BEGIN DATA FOR ANALYSIS
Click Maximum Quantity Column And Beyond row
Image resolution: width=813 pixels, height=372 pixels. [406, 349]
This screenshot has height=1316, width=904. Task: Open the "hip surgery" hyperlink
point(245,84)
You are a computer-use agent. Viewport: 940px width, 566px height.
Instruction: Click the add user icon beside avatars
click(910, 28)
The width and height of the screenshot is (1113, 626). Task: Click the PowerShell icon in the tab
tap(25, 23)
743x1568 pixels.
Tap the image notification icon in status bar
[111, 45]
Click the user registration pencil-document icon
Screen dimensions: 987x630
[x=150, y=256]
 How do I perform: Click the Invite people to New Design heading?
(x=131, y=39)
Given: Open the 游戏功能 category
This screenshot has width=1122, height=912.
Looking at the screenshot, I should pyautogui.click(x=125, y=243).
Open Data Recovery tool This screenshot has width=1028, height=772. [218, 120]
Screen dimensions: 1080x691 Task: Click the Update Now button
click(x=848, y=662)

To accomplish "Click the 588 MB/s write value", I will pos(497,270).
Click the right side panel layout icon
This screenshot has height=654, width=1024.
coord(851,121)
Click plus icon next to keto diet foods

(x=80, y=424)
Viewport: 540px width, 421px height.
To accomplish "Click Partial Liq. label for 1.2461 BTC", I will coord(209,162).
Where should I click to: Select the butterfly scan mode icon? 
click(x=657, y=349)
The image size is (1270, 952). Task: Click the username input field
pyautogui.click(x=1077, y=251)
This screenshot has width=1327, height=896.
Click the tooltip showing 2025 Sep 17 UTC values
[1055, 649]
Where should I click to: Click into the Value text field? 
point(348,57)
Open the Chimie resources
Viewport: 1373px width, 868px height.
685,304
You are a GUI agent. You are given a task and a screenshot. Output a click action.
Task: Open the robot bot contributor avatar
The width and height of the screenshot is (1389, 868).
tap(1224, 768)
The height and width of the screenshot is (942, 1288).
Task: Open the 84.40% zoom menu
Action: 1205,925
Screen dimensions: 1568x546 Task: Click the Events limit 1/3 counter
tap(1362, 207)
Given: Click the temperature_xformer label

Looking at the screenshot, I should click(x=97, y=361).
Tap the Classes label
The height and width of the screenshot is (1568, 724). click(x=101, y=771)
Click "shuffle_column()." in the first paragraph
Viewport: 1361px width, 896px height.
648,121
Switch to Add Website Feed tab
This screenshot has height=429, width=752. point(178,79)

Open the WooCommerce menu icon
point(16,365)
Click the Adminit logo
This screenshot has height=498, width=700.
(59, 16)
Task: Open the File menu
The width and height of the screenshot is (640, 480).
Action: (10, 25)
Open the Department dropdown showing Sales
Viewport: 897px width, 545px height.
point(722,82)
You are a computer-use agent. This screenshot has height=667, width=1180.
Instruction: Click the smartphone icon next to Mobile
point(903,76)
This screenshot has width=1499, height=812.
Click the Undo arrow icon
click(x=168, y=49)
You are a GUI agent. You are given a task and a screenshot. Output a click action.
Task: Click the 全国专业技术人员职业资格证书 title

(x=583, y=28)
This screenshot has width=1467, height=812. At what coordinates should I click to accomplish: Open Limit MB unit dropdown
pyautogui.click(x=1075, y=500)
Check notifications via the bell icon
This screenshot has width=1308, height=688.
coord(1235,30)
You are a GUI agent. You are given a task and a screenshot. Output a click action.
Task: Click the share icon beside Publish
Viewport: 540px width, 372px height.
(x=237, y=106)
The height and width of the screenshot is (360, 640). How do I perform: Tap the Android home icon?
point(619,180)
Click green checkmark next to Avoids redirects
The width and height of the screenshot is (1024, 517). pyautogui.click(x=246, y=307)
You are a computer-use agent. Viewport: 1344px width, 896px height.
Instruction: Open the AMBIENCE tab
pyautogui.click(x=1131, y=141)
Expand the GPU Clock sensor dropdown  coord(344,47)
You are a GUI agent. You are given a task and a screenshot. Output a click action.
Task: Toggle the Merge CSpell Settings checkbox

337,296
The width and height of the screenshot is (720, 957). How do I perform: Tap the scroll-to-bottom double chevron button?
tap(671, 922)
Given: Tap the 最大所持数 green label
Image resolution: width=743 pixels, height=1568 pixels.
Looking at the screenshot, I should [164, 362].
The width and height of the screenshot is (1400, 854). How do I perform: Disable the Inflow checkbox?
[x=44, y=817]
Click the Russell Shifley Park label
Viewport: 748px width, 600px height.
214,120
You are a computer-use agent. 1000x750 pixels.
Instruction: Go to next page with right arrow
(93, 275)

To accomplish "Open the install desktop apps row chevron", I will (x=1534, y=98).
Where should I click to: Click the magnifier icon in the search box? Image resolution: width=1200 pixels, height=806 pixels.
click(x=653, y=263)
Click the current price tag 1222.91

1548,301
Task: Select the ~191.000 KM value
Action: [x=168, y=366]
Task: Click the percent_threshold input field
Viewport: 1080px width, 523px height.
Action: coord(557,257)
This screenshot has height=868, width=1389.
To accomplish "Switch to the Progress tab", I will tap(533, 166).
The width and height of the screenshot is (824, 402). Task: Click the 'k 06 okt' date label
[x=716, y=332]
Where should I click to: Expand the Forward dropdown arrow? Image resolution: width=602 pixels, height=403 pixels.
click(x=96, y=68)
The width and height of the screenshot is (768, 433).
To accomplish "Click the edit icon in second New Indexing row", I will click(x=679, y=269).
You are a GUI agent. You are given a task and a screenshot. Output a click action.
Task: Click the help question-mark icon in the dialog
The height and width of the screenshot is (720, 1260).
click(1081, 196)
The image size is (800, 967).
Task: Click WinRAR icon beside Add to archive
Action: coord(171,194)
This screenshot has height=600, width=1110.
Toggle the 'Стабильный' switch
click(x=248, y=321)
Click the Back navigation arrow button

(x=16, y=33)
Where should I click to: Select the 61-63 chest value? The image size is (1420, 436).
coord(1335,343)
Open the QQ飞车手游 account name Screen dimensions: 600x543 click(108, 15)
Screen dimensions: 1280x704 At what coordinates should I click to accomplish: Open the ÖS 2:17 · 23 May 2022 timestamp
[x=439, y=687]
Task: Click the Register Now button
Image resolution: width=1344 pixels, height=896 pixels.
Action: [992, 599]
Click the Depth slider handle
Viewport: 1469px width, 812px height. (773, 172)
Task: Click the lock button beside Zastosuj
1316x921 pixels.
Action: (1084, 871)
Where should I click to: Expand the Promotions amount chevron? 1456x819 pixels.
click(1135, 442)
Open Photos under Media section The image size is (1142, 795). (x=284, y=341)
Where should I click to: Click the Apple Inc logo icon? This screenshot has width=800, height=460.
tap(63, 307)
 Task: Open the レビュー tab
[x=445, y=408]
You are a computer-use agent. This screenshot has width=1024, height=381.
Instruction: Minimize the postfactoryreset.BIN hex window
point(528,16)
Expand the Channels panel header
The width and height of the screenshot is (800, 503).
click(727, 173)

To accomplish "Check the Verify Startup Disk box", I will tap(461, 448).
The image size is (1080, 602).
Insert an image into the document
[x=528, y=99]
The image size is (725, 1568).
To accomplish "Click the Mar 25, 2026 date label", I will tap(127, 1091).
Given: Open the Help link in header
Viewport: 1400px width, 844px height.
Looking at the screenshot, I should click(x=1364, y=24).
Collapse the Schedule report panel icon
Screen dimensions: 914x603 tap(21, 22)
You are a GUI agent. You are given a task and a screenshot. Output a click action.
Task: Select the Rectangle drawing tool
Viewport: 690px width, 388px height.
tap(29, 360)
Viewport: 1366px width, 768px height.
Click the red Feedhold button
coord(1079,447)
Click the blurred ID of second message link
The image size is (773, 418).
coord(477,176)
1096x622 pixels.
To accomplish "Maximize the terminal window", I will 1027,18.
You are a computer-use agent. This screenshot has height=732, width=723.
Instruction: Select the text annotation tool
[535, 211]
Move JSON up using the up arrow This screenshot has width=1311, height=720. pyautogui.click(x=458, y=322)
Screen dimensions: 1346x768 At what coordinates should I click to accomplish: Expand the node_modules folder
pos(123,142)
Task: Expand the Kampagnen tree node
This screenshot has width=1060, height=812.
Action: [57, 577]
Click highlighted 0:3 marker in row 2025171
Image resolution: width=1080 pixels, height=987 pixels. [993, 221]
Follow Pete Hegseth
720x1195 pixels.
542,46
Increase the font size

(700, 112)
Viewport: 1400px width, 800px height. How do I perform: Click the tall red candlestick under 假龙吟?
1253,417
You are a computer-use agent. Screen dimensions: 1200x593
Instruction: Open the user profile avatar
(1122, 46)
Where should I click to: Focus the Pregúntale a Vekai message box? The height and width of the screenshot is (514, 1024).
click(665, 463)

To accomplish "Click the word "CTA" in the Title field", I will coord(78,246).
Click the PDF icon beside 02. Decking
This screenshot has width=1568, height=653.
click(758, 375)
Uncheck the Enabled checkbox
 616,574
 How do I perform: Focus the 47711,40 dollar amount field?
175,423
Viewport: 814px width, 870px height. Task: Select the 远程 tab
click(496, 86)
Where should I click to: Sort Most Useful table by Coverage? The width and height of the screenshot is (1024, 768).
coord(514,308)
END DATA FOR ANALYSIS
TASK DETAILS: Up to and including the line with "Given: Open the 游戏功能 category", transcribe the entries above exactly, starting from their first line.

YOUR RESPONSE:
Click Maximum Quantity Column And Beyond row
Image resolution: width=813 pixels, height=372 pixels. [406, 349]
This screenshot has height=1316, width=904. Task: Open the "hip surgery" hyperlink
point(245,84)
You are a computer-use agent. Viewport: 940px width, 566px height.
Instruction: Click the add user icon beside avatars
click(910, 28)
The width and height of the screenshot is (1113, 626). Task: Click the PowerShell icon in the tab
tap(25, 23)
743x1568 pixels.
Tap the image notification icon in status bar
[111, 45]
Click the user registration pencil-document icon
Screen dimensions: 987x630
[x=150, y=256]
 How do I perform: Click the Invite people to New Design heading?
(x=131, y=39)
Given: Open the 游戏功能 category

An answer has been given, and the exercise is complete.